== Task to carry out ==
For the material below, output exactly the span from the line with "Where should I" to the line with "This screenshot has height=399, width=599.", including both, and nothing besides.

== Dataset entries ==

####################

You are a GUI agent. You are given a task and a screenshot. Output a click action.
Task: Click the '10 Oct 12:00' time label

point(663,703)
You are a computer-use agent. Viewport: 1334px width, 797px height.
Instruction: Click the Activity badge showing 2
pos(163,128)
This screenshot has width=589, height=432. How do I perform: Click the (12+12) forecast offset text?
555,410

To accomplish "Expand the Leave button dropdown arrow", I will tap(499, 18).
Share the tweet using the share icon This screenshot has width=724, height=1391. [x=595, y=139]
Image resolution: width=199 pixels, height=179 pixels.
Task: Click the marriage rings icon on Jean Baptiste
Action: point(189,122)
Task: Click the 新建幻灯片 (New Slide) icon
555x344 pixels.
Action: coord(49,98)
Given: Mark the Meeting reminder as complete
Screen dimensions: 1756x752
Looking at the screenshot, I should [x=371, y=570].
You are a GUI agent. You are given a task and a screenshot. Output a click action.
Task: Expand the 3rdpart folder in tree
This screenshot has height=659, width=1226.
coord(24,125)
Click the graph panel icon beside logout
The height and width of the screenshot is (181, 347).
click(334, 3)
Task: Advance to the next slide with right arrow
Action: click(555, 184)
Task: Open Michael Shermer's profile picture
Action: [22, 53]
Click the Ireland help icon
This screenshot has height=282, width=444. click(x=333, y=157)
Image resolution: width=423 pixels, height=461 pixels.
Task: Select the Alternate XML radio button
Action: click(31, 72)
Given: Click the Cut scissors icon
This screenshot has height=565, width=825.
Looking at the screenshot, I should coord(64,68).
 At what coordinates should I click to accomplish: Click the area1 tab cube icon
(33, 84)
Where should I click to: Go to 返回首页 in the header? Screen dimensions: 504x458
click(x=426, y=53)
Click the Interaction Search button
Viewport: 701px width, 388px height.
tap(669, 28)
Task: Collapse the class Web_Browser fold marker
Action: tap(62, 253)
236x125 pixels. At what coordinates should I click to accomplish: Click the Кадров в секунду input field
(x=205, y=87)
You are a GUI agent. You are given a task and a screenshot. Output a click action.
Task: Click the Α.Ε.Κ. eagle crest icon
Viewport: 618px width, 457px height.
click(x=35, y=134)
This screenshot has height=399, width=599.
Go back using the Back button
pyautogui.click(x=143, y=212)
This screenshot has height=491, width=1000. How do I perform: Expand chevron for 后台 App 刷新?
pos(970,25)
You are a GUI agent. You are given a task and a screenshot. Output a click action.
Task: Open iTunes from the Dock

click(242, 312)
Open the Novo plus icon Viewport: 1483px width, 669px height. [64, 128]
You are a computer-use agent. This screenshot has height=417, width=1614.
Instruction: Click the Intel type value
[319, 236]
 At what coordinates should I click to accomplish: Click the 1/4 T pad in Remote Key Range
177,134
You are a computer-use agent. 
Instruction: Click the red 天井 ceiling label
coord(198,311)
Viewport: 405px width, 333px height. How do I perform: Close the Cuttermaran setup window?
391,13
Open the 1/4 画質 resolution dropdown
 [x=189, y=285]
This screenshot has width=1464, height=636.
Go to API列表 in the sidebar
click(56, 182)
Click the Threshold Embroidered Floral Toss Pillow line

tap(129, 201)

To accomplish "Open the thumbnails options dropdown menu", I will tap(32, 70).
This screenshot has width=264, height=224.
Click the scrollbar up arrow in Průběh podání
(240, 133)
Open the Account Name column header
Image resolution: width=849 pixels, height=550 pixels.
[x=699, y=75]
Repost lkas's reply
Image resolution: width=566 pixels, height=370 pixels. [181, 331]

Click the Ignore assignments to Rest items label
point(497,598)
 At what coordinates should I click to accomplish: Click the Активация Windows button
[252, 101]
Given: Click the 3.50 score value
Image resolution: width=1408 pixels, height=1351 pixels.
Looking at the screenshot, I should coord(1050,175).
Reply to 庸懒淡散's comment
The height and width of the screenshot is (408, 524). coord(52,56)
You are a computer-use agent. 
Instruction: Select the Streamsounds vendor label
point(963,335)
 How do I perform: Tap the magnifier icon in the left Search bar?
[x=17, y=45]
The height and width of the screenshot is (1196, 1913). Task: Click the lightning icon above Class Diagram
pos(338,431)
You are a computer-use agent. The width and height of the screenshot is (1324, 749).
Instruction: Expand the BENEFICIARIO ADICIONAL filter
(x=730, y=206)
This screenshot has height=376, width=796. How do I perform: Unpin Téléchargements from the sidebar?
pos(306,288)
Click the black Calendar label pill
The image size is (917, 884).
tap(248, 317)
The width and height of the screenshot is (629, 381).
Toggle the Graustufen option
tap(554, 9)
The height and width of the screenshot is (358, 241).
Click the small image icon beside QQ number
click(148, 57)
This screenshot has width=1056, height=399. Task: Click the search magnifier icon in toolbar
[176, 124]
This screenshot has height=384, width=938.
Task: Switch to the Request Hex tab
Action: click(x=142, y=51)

####################

== Response to this exercise ==
Where should I click to: Go to 返回首页 in the header? Screen dimensions: 504x458
click(x=426, y=53)
Click the Interaction Search button
Viewport: 701px width, 388px height.
tap(669, 28)
Task: Collapse the class Web_Browser fold marker
Action: tap(62, 253)
236x125 pixels. At what coordinates should I click to accomplish: Click the Кадров в секунду input field
(x=205, y=87)
You are a GUI agent. You are given a task and a screenshot. Output a click action.
Task: Click the Α.Ε.Κ. eagle crest icon
Viewport: 618px width, 457px height.
click(x=35, y=134)
This screenshot has height=399, width=599.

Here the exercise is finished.